The Transportation Security Administration (TSA) last week began conducting market research for a new procurement round for explosives detection systems (EDS) that screen checked baggage at airports for bombs, outlining three categories of throughput requirements including high-speed systems that can scan bags faster than existing equipment.
The Request for Information (RFI) issued through the FedBizOpps.gov website “signals intent of where we’re going with the EDS machines,” Robin Kane, acting assistant administrator for the Office of Process Technology, tells an audience at the Department of Homeland Security’s Science and Technology Stakeholders Conference sponsored by the National Defense Industrial Association.
The “market-ready” EDS systems must meet agency requirements for the automated detection of explosives, which basically means the machines need to be able to alert for certain threats. In addition, the solicitation says TSA is interested in three types of systems, high-speed, medium-speed, and reduced-size.
Technical specifications related to the EDS requirements are expected to be available to interested vendors this week. TSA hopes to have a Request for Proposals out some time this year for competitive procurements in all three categories of EDS, Kane says.
Kane also says the RFI and related documents will “talk a little about the threat that we’re currently focused on” and make sure “that we don’t buy capability that can’t evolve to new threats and won’t improve over time.”
The high-speed EDS would be able to automatically detect threats at baggage throughputs of 900 bags or more per hour in inline configurations. No equipment currently meets those requirements although several companies are developing systems that are expected to exceed those throughputs.
The current EDS systems scan far less bags. These systems are supplied by General Electric [GE], L-3 Communications [LLL] and Reveal Imaging Technologies.

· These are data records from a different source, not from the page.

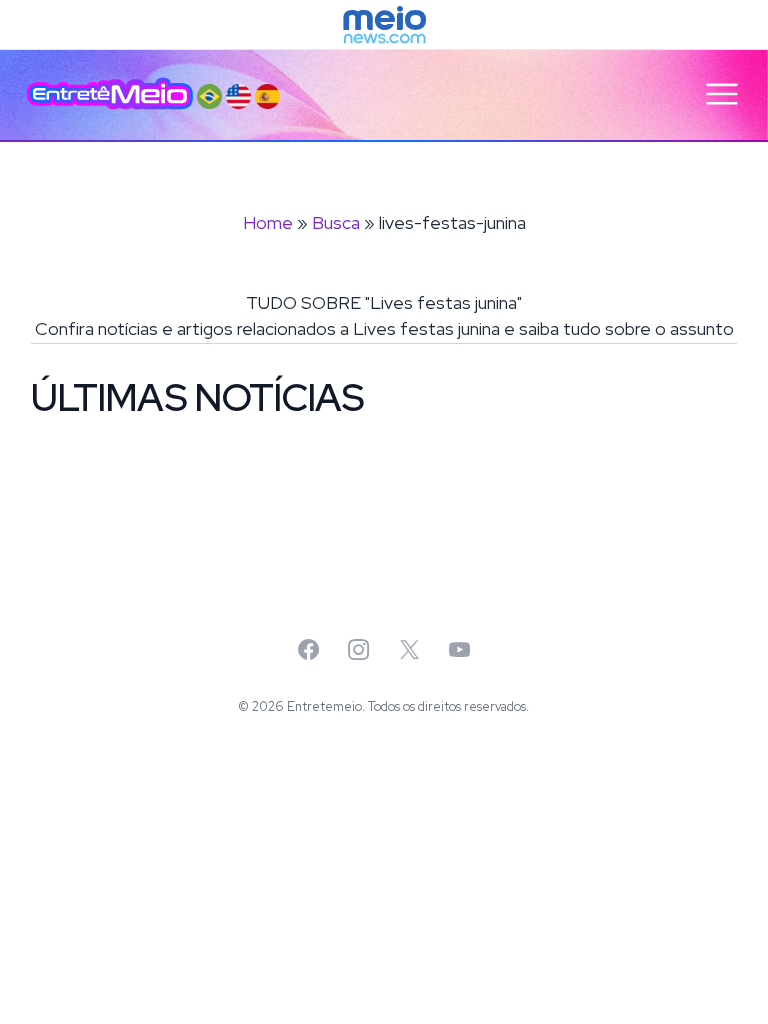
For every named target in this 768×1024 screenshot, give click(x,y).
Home (268, 222)
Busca (336, 222)
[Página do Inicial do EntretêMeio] (110, 94)
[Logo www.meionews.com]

GE and L-3 are the only firms supplying EDS in the medium-speed range. TSA recently certified GE’s latest entry into the EDS market, the CTX 9800DSi, which the company says can scan between 700 and 750 bags per hour (TR2, April 1). Those rates would be the highest in TSA’s inventory of EDS.
GE plans on making upgrades so that the CTX 9800 system can eventually scan 1,000 bags per hour, which would mean it can possibly compete for high-speed EDS procurements.
Three other firms are also working on high-speed EDS: L-3; OSI Systems [OSIS] Rapiscan Division; and a small company, SureScan Corp. All three are developing systems that don’t involve a gantry spinning around the luggage as it moves through the scanning tunnel. The stationary gantry systems are expected to not only increase baggage throughput, the companies say they will reduce the operations and maintenance costs associated with the rotating gantry systems that are in the current generation of EDS systems. All three firms received contracts from TSA last year to improve on their respective systems (TR2, Oct. 15, 2008).
Asked whether the fixed-gantry systems are only what TSA is looking at for the high-speed requirements, Kane says that while the technology “has some promise,” it comes down to the technology that meets the requirements is what “we want to buy.”
Jim Tuttle, who heads the Explosives Division within the Department of Homeland Security’s Science and Technology branch, tells TR2 that he doesn’t think the stationary gantry systems will be ready this year. However, OSI Systems has said it expects to begin testing its stationary gantry EDS soon at an airport in the United Kingdom.
For now GE and L-3 would appear to have a lock on the medium-speed market with their existing systems. In the new RFI TSA defines medium-speed EDS as between 400 and 900 bags per hour throughput in inline configurations.
The primary supplier of reduced-sized EDS to TSA and globally is Reveal. The agency defines reduced-size EDS as having throughputs between 100 and 400 bags per hour and a size no larger than 26 feet long by six-feet wide and six-feet high. The systems could be used in stand-alone, partially inline and inline configurations. TSA recently awarded Reveal a $47 million contract for reduced-size systems using funding under the economic stimulus package. Reveal’s CT-80DR can screen 225 bags per hour.
However, TSA recently certified a reduced-size EDS developed by L-3 that the company says and screen between 300 and 360 bags per hour. The agency has purchased some of the systems. GE has also said it plans to develop a reduced-size EDS.
It would seem that the pending EDS competition would rely for its initial funding from the FY ’10 budget. TSA late last year said it plans to award GE and L-3 potential five- year contracts each worth over $300 million as early as next month for their various existing EDS systems, presumably using FY ’09 funds.
In addition to the annual congressional appropriations, there is also funding for EDS purchases in the American Recovery and Reinvestment Act approved by Congress this year.